ONG pedem acção da UE no Mediterrâneo

ONG pedem acção da UE no Mediterrâneo

Grupo de organizações não governamentais envolvidas em operações de busca e salvamento no Mar Mediterrâneo pede ajuda à União Europeia para lidar com o aumento do número de pessoas que arriscam a perigosa travessia.

Sea-Watch, Médicos Sem Fronteiras e SOS Mediterrâneo resgataram milhares de pessoas de barcos sobrelotados e sem condições nas últimas semanas.

Em cinco dias, o Geo Barents, um navio de busca e salvamento operado pelos Médicos Sem Fronteiras, e o Ocean Viking, fretado pela SOS MEDITERRâneo, pela Cruz Vermelha e pelo Crescente Vermelho, resgataram dezasseis barcos em perigo.

O Geo Barents teve até esta manhã a bordo mais de 600 pessoas, incluindo mais de 150 menores. Desembarcaram no porto italiano de Tarento ao fim de nove dias no mar, sem resposta oficial das autoridades, apesar dos pedidos enviados para Itália e Malta.

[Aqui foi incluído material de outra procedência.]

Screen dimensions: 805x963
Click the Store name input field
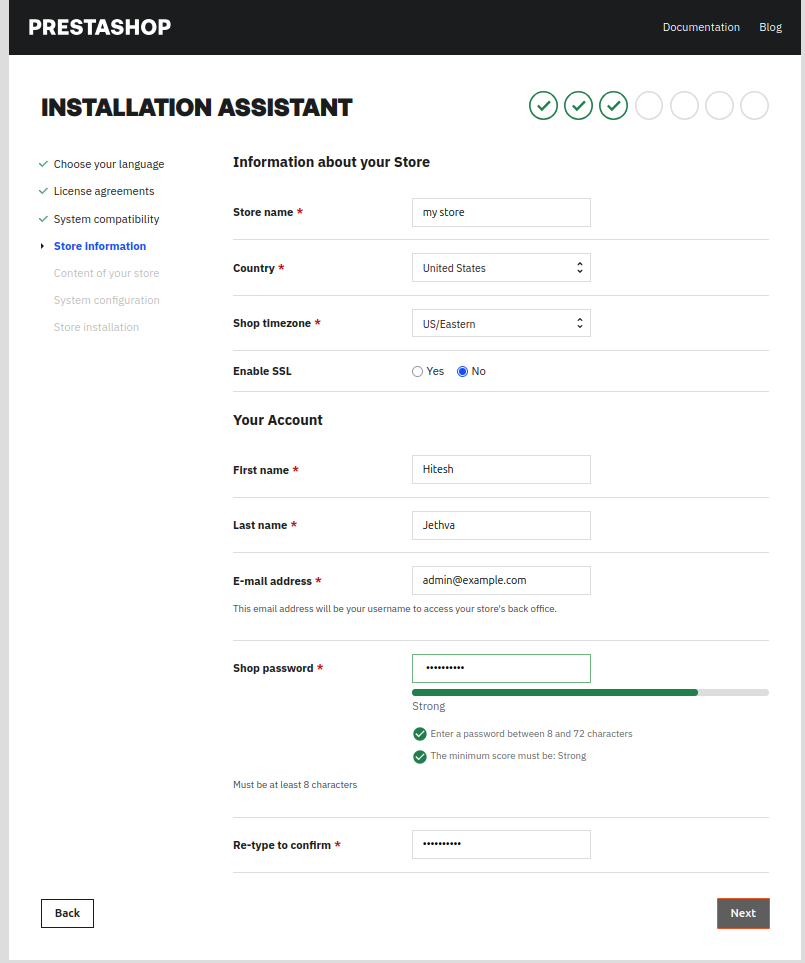tap(501, 212)
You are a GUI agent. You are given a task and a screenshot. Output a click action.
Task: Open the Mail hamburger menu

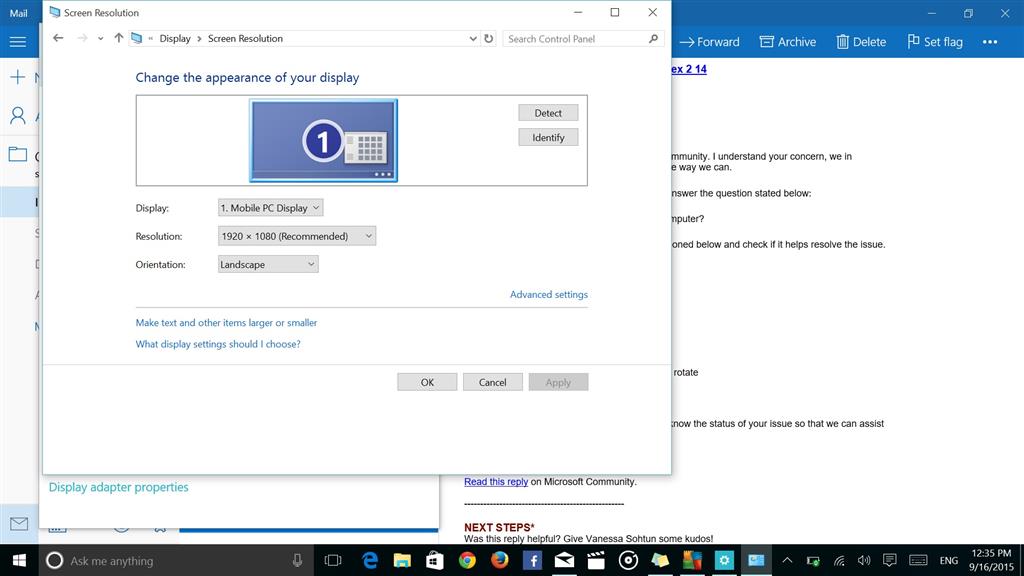(17, 42)
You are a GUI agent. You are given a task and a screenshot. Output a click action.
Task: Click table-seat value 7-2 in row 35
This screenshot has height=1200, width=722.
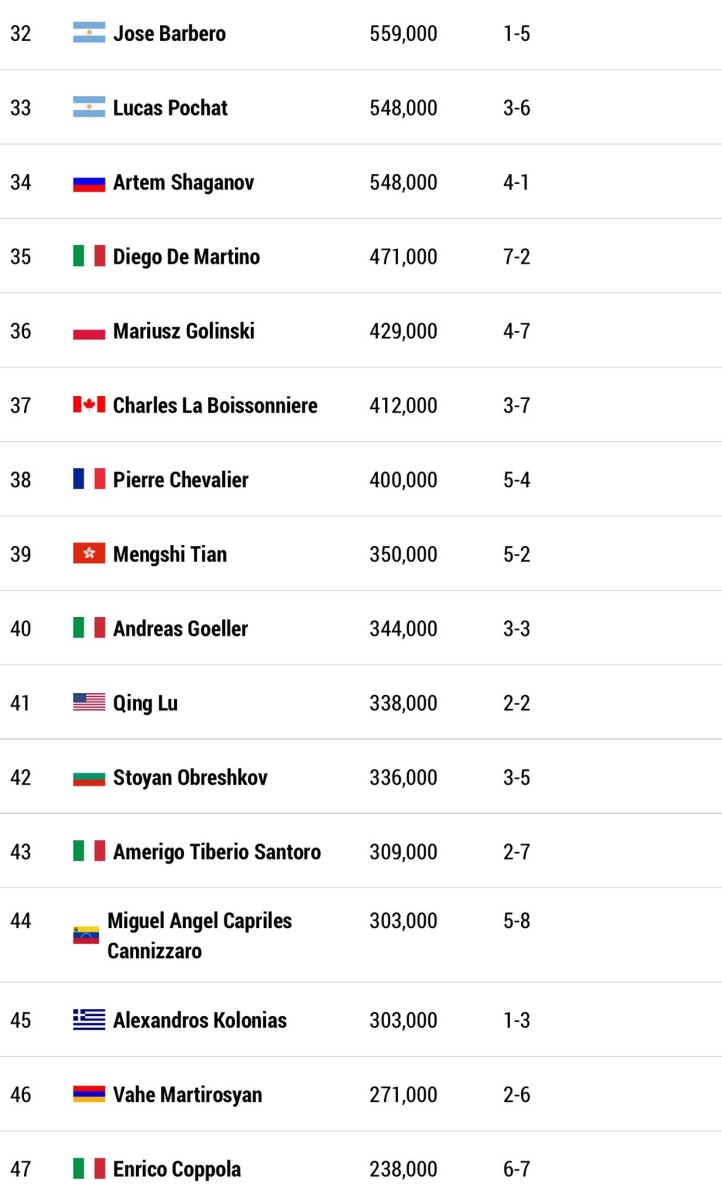pos(517,257)
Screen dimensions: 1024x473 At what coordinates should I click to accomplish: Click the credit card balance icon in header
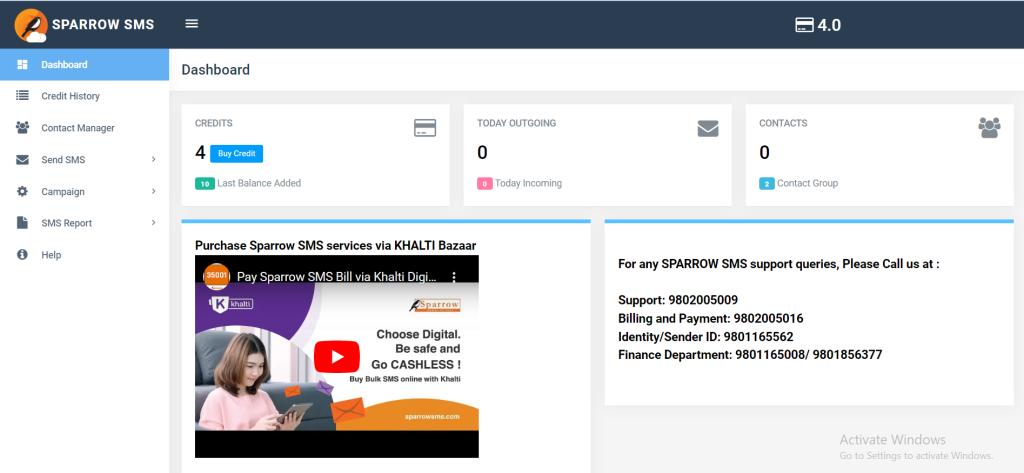(804, 25)
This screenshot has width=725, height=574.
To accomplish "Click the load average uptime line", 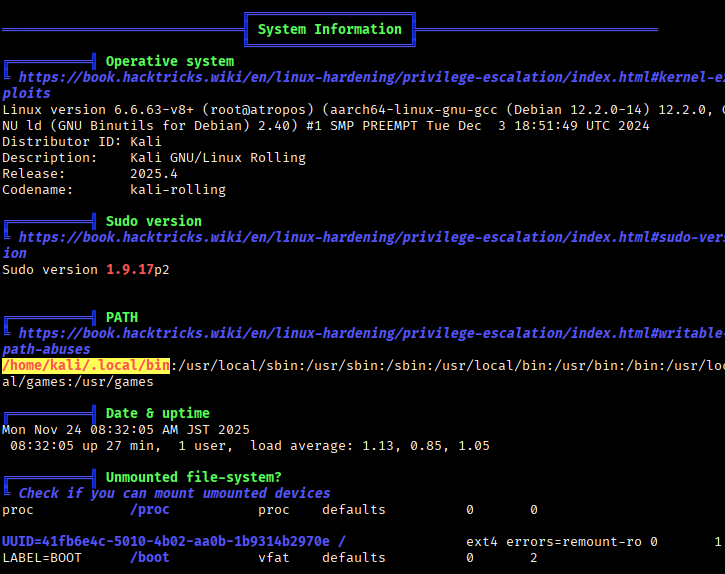I will click(370, 446).
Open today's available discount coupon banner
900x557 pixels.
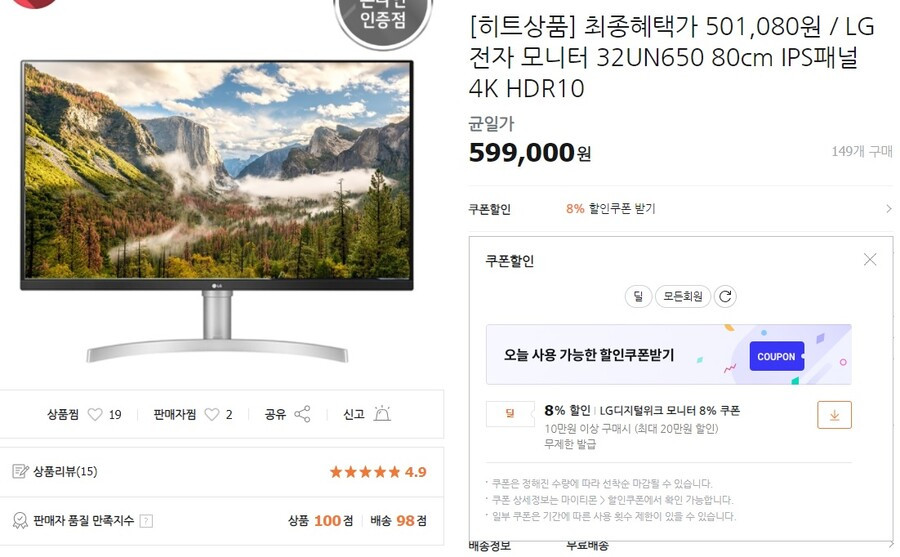coord(669,354)
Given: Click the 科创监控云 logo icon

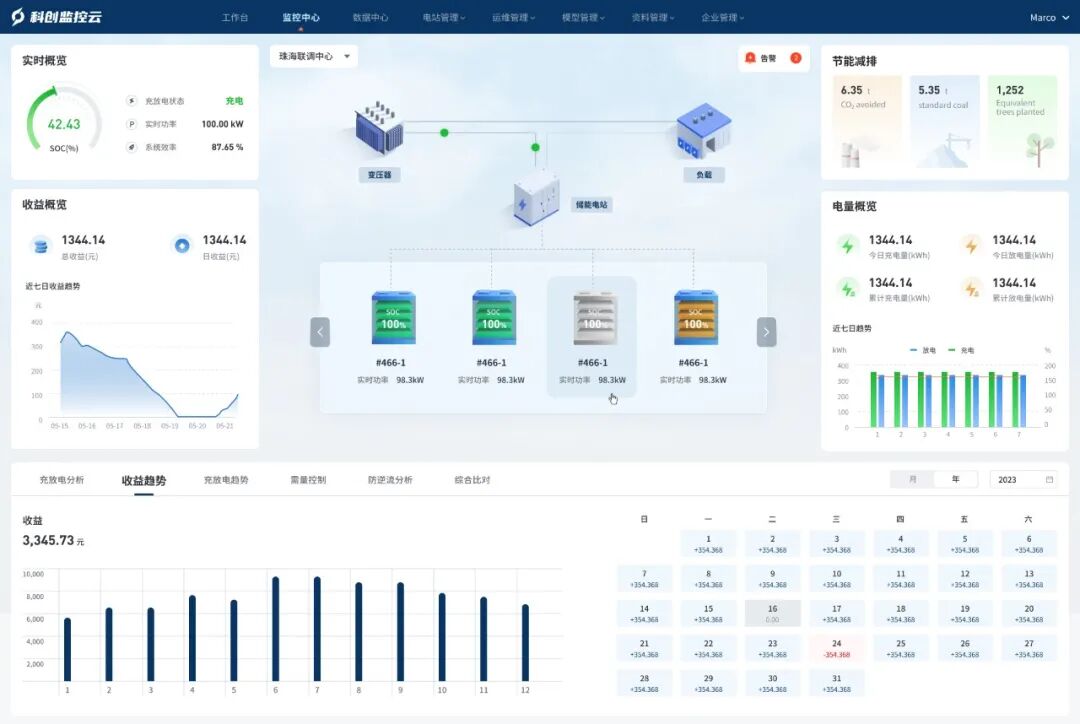Looking at the screenshot, I should coord(18,17).
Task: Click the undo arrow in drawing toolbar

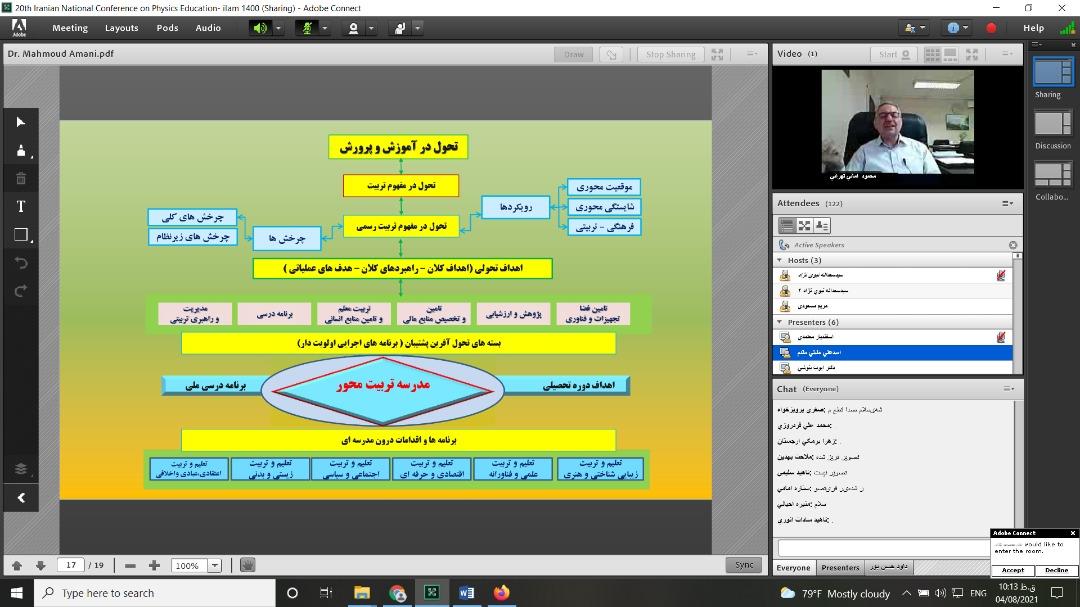Action: coord(21,263)
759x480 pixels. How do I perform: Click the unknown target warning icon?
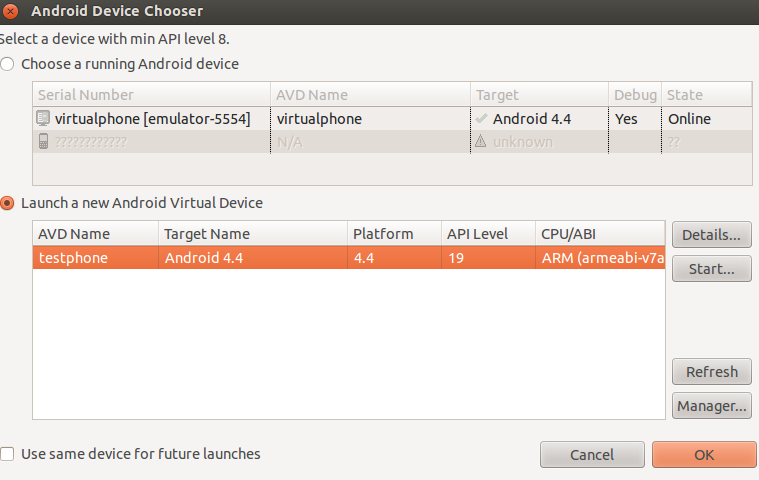481,142
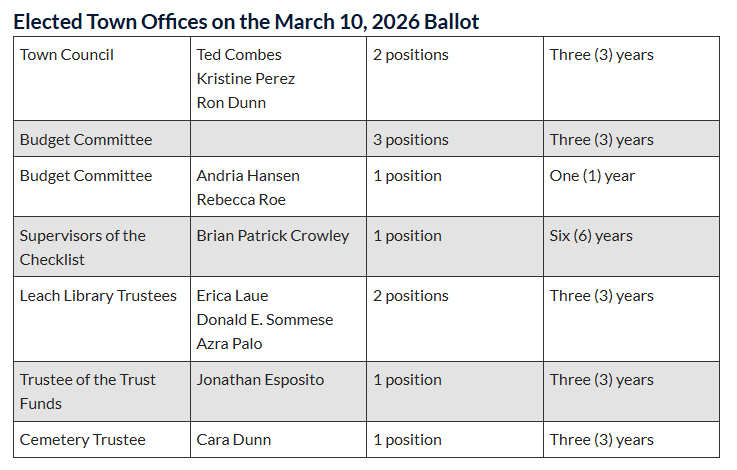Select candidate Andria Hansen

point(248,176)
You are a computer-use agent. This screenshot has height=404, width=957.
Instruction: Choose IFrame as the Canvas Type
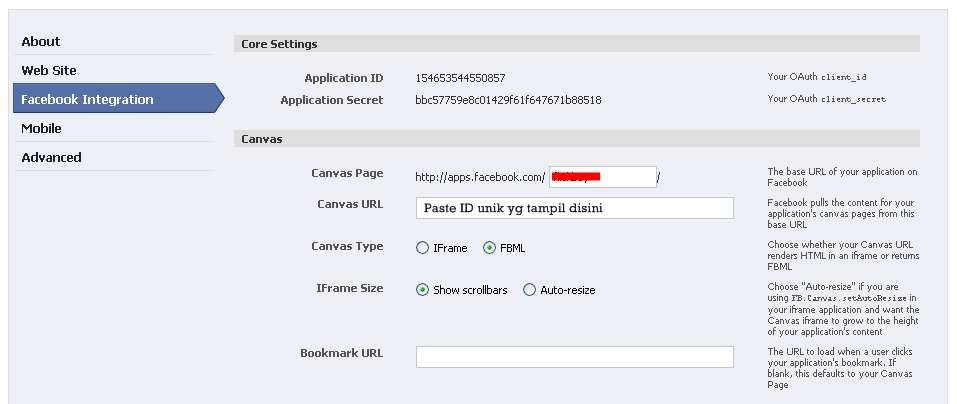coord(423,248)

Os membros das ONG alertam para os riscos envolvidos no aumento do número de travessias e apelam aos Estados membros europeus para fornecerem uma frota de busca e salvamento adequada, dedicada e proactiva para operar no Mediterrâneo, como parte de um mecanismo europeu para salvar vidas

Para o director de Operações da SOS Mediterrâneo, "estes são momentos muito importantes de consciência colectiva para perceber que este mecanismo é essencial para salvar vidas. Xavier Lauth está a bordo do do Ocean Viking e sublinha que "é fundamental que as situações de salvamento sejam devidamente coordenadas e organizadas e não deixadas à sociedade civil ou, por vezes, a embarcações de pesca comercial que também efectuam salvamentos no mar com os poucos meios de que dispõem."

"Penso que este momento, em que a Europa e todos os cidadãos europeus tomam consciência da gravidade da situação no Mediterrâneo central, é também um momento chave para apelar a todos os Estados e pedir uma vez mais a este mecanismo coordenado de salvamento no mar," apela o ativista.

Desde que a União Europeia pôs fim à busca e salvamento no Mediterrâneo, as operações são deixadas ao critério dos Estados, mas as ONG dizem que muitos ignoram os pedidos de socorro e algumas até trabalham com as autoridades líbias para repatriar os requerentes de asilo.

Segundo a Organização Internacional para as Migrações, o Mediterrâneo central é a rota de migração mais mortífera do mundo, com quase 20.000 pessoas mortas ou desaparecidas desde 2014.